Passage provided:
────────

Monday, January 22, 2007
Why I am pro-choice
Today is the 34th anniversary of Roe v. Wade, and as part of the celebration -- and it should be a celebration -- bloggers are posting about why they are pro-choice. My reasons are simple: decisions should be made by whomever is affected by them in direct proportion to the amount they are so affected. The decision of whether or not to gestate a fetus for nine months affects a pregnant woman far more than anybody else involved, including the source of the sperm, and certainly including the state. Therefore, there is no person with such an overwhelming interest in the outcome of that decision that their opinion should have any influence on the ability and right of the woman herself to make it.
The question is not, to me, why women should have the right to do with their bodies as they please, but why shouldn't they? What argument can forced-pregnancy advocates provide that justifies stripping a person of such a right? They all amount to enacting undue control over women's private lives, with the sole exception of the argument that a fetus has rights. If a fetus has a right to life, then obviously this would conflict with a woman's right to control her body, and there would be room for a healthy debate on the matter.
There is no such room.
Rights are the tools we use as societies to protect the interests of individuals. The key word in that sentence is interests. Something must have interests before it can have them protected by a right. The minimum necessary for something to have interests is the ability to feel pain, the ability to suffer. If a being cannot suffer it cannot be harmed, as harm is the infliction of suffering. Therefore all things with the ability to suffer have an interest in not suffering. How this relates to fetuses is not a question that must be left to speculation; there is ample scientific research into the matter. Pain receptors in fetuses are not connected to the brain until roughly 30 weeks, a time frame supported by electroencephalography. More than 99% of all abortions are performed before the fetus has the ability to feel pain, making such arguments entirely moot. Even after the 30th week, the evidence suggests that fetuses are not conscious. Almost every abortion performed at this point, and they are rare, is done for medical rather than personal reasons. How many women would carry a fetus for eight months if they didn't have to? Even in the event that fetuses could suffer from these abortions, their interest must be weighed against that of the woman -- and a conscious adult with dreams and desires has far more interests to be frustrated than a fetus.
I am pro-choice because only pregnant women have a compelling claim on making choices that affect themselves more than any other person. I am pro-choice because abortion is good for a woman who wants one, and I want good for women.

────────

Given records:

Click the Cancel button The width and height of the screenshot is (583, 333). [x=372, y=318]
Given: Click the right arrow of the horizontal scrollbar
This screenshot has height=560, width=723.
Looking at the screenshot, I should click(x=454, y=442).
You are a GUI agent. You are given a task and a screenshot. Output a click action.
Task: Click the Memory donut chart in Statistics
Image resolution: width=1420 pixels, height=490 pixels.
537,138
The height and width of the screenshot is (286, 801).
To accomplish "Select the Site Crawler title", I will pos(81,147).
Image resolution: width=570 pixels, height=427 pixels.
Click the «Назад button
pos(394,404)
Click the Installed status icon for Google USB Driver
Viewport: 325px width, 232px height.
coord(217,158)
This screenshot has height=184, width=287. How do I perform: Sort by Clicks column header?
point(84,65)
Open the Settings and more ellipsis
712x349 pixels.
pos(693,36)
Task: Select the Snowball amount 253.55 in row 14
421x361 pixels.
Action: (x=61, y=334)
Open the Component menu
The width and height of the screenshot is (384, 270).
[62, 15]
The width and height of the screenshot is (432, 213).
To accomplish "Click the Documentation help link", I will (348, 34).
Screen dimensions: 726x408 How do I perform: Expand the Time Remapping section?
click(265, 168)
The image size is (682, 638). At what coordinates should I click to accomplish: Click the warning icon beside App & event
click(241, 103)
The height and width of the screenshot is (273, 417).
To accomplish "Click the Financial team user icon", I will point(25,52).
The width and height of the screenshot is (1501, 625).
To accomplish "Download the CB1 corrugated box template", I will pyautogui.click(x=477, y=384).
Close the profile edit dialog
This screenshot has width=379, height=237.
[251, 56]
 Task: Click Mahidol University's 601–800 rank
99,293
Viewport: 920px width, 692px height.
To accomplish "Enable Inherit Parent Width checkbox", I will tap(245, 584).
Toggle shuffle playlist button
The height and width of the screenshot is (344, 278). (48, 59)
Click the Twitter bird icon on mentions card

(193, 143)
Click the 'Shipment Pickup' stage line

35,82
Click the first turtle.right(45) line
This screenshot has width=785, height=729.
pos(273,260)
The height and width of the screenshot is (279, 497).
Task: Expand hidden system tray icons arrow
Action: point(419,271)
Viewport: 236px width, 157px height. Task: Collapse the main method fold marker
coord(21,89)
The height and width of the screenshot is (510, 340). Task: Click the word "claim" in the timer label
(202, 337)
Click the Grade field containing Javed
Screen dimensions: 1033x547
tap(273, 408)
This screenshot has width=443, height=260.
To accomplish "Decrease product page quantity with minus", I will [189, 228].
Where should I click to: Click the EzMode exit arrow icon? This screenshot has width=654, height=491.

────────

Problem description:
Going back to the pro-choice post, list every length of time into pregnancy that it mentions, quoting each as it appears.

Written answer:
- nine months
- roughly 30 weeks
- the 30th week
- eight months